Canada is not expecting Washington to roll those back, he said.

"But what we are saying is, stop, it's gone far enough," Day told reporters later. "We don't want any more provisions for protectionist activity because it will trigger this (a retaliatory trade war)."

The U.S. House of Representatives inserted the Buy American provision in the stimulus bill earlier this week. The version awaiting passage in the U.S. Senate waters down the requirement, saying it must conform to the United States' international treaty obligations.

A final version that reconciles the House and Senate bills must still be worked out.

Canada mounted a vigorous diplomatic campaign to drop the provision, which Ottawa worries will trigger challenges under NAFTA and strengthen opposition calls for retaliatory measures.

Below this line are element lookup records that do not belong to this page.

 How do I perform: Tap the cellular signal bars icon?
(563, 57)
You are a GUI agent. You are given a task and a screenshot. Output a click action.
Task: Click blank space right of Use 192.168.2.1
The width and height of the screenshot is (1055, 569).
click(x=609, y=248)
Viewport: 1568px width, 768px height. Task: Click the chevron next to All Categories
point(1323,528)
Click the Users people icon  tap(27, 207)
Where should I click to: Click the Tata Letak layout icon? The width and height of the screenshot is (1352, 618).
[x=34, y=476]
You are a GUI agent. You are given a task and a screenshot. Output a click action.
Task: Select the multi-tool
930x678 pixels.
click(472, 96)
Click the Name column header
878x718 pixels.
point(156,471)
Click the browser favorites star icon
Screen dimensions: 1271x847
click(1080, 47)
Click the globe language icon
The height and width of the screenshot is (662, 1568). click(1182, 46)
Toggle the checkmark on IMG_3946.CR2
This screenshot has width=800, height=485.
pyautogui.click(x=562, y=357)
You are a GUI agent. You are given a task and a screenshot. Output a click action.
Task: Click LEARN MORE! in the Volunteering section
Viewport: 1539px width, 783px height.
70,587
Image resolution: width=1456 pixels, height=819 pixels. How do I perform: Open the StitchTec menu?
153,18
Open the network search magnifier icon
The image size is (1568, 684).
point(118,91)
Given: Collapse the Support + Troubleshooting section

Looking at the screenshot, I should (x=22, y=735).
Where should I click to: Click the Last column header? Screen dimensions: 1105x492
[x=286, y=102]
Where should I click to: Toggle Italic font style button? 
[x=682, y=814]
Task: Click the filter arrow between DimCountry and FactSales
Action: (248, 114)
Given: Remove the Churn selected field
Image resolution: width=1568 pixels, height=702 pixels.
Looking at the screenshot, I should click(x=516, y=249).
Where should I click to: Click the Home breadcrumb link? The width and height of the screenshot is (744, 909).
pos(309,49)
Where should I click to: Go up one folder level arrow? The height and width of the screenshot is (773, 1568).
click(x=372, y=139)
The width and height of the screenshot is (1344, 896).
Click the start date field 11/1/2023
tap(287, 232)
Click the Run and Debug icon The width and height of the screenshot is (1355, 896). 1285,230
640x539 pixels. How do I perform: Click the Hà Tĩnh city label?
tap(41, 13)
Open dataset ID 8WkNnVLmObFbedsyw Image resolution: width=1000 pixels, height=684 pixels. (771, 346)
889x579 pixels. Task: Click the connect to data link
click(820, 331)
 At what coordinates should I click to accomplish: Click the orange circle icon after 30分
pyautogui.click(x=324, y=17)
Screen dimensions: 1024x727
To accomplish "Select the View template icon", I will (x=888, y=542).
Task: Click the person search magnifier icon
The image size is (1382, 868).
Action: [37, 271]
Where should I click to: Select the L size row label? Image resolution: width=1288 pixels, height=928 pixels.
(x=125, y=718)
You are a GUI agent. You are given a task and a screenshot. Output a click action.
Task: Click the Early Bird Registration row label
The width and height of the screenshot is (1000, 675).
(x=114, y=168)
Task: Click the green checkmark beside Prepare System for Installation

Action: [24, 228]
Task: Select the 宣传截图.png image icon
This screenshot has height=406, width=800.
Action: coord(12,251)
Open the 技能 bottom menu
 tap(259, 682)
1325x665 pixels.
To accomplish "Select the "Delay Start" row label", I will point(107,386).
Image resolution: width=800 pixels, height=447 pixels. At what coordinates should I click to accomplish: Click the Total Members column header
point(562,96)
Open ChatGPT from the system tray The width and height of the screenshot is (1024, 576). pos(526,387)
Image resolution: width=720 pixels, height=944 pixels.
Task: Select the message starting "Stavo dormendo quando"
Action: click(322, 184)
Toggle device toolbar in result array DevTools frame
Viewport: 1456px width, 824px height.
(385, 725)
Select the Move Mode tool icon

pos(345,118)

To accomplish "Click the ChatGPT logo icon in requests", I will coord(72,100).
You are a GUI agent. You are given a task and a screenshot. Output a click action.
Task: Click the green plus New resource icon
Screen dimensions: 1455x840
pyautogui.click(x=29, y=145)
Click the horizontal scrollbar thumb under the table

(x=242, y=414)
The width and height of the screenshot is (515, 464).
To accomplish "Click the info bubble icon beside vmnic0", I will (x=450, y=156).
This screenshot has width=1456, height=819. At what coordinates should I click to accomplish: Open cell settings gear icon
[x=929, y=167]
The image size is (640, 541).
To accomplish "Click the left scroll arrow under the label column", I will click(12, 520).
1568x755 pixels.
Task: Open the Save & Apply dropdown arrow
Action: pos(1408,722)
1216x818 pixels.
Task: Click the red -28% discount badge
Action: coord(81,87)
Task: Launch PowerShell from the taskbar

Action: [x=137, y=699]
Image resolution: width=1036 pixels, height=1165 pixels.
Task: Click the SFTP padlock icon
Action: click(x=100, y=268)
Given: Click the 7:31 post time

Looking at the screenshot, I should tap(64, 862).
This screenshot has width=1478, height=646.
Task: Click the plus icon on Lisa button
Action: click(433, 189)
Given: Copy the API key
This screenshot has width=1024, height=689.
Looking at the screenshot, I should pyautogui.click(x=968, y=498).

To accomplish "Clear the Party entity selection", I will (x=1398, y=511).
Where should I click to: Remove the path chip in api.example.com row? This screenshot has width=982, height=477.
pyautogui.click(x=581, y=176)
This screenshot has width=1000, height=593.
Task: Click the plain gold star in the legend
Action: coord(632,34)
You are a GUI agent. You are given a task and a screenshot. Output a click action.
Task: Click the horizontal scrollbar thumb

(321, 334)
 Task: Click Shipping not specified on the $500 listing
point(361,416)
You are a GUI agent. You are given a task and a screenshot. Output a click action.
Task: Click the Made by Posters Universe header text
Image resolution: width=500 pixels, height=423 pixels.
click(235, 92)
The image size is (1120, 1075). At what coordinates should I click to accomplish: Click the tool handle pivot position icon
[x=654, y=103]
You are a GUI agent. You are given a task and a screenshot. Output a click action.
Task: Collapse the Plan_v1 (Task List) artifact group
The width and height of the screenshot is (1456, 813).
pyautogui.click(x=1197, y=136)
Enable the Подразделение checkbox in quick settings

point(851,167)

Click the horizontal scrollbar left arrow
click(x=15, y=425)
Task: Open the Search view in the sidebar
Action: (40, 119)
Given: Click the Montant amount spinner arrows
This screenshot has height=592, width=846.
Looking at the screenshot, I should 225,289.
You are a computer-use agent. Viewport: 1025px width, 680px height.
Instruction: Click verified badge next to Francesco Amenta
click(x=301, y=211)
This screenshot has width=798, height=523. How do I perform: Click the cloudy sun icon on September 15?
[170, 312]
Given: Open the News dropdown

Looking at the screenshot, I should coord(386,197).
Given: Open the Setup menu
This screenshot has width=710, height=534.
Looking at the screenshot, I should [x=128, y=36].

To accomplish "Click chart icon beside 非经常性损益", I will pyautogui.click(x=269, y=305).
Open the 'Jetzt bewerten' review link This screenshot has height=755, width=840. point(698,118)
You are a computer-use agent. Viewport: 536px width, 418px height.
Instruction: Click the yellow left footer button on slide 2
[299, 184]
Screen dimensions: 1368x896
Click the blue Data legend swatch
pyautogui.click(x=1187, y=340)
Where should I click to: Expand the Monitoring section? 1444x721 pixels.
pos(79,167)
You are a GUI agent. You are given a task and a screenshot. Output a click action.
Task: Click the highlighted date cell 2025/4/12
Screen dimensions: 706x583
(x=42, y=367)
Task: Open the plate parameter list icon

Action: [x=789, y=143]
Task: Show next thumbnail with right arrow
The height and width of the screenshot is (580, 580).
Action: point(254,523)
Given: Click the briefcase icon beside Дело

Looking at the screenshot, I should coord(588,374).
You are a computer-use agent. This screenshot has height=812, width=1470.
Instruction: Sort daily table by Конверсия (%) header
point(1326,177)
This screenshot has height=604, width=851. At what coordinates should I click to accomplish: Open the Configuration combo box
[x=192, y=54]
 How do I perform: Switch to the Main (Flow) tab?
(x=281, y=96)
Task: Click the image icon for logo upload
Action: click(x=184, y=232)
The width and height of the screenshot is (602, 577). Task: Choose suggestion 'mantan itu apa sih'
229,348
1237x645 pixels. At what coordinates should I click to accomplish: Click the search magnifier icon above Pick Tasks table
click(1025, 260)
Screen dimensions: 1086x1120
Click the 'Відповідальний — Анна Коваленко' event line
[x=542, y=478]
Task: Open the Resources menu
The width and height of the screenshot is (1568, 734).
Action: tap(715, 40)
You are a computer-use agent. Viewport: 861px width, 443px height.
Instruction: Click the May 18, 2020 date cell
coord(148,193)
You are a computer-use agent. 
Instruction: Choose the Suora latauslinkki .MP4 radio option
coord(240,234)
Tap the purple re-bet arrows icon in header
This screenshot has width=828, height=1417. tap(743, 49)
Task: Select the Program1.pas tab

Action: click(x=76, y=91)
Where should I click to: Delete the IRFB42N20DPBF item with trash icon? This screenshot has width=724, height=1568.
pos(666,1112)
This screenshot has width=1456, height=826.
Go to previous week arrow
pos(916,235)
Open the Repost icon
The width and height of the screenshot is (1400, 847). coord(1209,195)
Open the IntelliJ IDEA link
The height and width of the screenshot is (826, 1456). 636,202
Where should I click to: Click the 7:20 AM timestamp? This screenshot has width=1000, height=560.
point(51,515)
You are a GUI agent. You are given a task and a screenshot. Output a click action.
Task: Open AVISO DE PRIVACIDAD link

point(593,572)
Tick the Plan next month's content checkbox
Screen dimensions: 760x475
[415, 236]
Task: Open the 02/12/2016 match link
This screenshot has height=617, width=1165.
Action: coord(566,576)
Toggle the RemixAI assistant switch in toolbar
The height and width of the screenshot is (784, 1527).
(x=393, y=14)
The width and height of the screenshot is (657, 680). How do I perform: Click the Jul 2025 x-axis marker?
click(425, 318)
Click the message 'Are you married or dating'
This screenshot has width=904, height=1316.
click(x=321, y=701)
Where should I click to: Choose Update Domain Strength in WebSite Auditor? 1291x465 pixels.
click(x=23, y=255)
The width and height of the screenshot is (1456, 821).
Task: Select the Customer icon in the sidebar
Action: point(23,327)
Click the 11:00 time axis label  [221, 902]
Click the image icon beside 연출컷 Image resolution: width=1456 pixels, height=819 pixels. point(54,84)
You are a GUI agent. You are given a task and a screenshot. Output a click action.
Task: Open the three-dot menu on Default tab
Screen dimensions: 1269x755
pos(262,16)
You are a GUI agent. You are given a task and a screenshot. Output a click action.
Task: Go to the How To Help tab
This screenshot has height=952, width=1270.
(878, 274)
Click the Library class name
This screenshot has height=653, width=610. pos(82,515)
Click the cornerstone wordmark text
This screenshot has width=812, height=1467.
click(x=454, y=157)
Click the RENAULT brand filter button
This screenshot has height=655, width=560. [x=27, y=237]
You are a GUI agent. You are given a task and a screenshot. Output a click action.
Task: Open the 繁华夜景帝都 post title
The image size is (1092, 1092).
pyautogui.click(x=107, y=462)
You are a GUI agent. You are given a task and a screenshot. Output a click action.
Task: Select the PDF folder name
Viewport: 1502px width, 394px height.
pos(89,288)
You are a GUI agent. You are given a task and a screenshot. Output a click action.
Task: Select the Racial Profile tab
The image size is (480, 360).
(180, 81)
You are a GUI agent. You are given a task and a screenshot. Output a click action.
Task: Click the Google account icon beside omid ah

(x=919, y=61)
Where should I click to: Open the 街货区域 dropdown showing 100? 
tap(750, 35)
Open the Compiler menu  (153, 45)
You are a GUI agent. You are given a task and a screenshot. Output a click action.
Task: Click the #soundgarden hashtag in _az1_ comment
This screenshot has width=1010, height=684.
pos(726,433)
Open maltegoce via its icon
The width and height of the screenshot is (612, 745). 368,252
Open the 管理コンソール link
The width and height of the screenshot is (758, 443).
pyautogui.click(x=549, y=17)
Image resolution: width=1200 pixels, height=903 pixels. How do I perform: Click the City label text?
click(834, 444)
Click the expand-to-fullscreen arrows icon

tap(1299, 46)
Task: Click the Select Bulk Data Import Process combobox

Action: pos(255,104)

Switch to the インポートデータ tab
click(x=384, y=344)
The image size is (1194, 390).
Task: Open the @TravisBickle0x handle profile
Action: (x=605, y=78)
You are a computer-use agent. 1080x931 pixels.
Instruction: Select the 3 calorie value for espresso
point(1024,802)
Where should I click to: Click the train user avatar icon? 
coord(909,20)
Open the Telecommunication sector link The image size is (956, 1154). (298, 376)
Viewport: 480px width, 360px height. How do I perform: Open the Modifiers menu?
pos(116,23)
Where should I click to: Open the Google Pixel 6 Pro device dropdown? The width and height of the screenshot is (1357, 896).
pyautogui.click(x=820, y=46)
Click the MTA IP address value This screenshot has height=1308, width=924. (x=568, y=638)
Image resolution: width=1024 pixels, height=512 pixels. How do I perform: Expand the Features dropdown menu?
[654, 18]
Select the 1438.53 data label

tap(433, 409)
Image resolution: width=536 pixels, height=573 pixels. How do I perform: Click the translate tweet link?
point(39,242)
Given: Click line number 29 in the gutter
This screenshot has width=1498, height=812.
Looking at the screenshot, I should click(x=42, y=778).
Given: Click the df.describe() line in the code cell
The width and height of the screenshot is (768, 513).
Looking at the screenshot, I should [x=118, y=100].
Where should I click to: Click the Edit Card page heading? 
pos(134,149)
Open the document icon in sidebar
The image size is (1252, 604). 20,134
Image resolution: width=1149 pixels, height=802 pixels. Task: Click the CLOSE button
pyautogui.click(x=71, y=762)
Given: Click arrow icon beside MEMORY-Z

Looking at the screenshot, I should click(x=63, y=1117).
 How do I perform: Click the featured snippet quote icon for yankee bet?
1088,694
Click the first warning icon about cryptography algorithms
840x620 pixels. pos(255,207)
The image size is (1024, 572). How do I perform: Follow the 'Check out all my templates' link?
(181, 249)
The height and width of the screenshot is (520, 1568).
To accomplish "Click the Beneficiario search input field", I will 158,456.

Much of the stimulus money will be spent at the state and local level, which are covered by the decades-old Buy-American requirement. Despite that, Day said international protests to the bill are not an over-reaction.

"It is a very dangerous trend to see any broadening of protectionist activity with any country," he said.

He said G20 leaders were clear in a declaration from Washington in November, "that there should be a stand-still in terms of any expansion of protectionist impulses."

Day said while President Barack Obama's campaign had protectionist overtones, Ottawa is comforted by the fact he appears to have stocked his economic brain trust with Bill Clinton-era advisers "who were clear-thinking, pragmatic and tended to be what we would call small-c conservative thinkers on economic issues."

Day told the business crowd that Ottawa is trying to mitigate the effects of the international slump by aggressively pursuing free-trade agreements in Latin America and freer sectoral trade in places like China and India.

Day has a scheduled trade mission to China, where he said he will announce the opening of six new Canadian trade offices.

Canada is also working through obstacles to obtain long-delayed, potentially lucrative approved-destination status for Chinese tourists, he said.